Month 8 - PET Scan...Long Day with Crazy Ending

I spent the day in Hammersmith getting a PET scan yesterday.  I am getting this with the support of my Neuro's but am doing so as part of a study on the use of PET scans in diagnosing and treating MS.   This is great for me as the study paid for transport into London AND even gave me some money for my trouble (for a test that I wanted done and would have gladly paid for transport)!

It was also nice in that the test was done at a private facility and their version of the traditional hospital gown was fab!

Got to the hospital early for 0900 start.  Blood work, some other tests, into the PET scanner at 1000 for a 90 minute test.  Slept most of it.

Out of the tube for lunch, did a cognitive/memory test that I failed.  My memory for drawing a page full of shapes that I saw for 10 seconds was not good.  MS, age, impending dementia, or just a crappy memory?

Was able to move the MRI scan (part of the study) up in the schedule in hopes of beating some of the traffic out of the city.   Did one more questionnaire, this one with a mental health focus.  This is where things got interesting.

Got into and out of the MRI.  Slept through much of this one as well.  Nothing better to do.  Have had so many that am used to the noise.   Got back to the room I had been assigned, changed back into street clothes, and then started to head for the door.   Was intercepted by the doctor that was running the tests and asked if he could have a few minutes for close-out.  Was escorted to the staff lounge.

Proceeded to wait for thirty minutes with my mood progressing from optimism at beating traffic, to irritation, to anger.  I don't get angry very often but I was getting there.   Sent two nurses looking for the doctor with urgent message that unless it validated the study my ass was getting out of there!  Was told to please wait.

Finally in comes my doctor with another doctor.  My first thought was that this was the lead for the study but he was dressed in jeans which would have surprised me.  Then I noticed that he was holding my mental health questionnaire.   His introduction as a shrink and my realization of the possible interpretation of a couple questions on my coincided!

The questionnaire was all about depression.  My score indicated that I might be a little depressed but not at the level of "clinical depression" where treatment is needed.  In my opinion I would be surprised if anyone with a progressive, incurable, and ultimately fatal disease would not be depressed but I digress.

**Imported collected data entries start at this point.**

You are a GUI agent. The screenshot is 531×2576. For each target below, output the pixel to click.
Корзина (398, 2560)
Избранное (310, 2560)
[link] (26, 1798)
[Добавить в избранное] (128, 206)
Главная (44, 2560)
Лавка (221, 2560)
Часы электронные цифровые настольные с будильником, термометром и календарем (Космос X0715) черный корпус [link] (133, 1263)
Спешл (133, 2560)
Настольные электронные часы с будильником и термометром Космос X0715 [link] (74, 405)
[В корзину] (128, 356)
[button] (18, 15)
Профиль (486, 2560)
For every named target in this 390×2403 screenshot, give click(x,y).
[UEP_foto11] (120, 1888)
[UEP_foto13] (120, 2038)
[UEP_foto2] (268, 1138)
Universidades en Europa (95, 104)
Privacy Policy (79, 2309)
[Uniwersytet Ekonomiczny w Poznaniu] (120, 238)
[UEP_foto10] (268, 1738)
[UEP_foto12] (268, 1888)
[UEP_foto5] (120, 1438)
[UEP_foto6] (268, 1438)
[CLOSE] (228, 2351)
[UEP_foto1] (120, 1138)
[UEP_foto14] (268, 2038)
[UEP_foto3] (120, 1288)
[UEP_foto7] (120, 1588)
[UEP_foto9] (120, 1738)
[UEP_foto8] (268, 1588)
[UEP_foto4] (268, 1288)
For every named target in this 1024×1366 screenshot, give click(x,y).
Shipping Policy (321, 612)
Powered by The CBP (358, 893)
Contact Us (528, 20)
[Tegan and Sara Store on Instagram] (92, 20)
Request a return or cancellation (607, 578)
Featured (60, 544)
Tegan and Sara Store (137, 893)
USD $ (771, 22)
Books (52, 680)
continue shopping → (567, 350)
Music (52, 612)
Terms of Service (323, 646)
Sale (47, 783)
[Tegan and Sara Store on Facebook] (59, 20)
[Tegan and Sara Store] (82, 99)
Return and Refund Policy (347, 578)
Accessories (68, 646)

The question that got the attention, that I should have explained to the doctor but did not in my haste to beat traffic, related to suicide.  I strongly believe that patients with a terminal illness should be able to opt for a doctor assisted suicide.   I was disappointed when the UK rejected this concept recently but am happy that Dignitas, located in Switzerland, provides this service.

I am hoping for the best in terms of treatment for my disease but I am also preparing for the worst.  If you read through the EDSS chart that I posted earlier you can see that at some point it is very likely that my quality of life will have reached a point where it will be time for me to exit stage left.  I have joined Dignitas and will be working through the process to be prepared for this point should it come.

My answer to the question on suicide should have included the above explanation.  In absence of that my checking the box that said I occasionally think of suicide triggered the intervention process that required a screen by the resident psychologist!

This was something out of an episode of Holby City or Casualty.  I am sure that all the staff knew why I was in the "holding pen" and probably would have tackled me if I had tried to escape.  Not that a guy with advanced MS riding a scooter and carrying two crutches was going to be much of a tackle.

I recognize that choice in this matter is one that causes great angst and debate.  Some may believe that there is never a time when one should be able to take a life...even their own.  I respect that belief but do not share it.  Hopefully if someone on the other side of the coin reads this they can respect my position even if they object to it strenuously.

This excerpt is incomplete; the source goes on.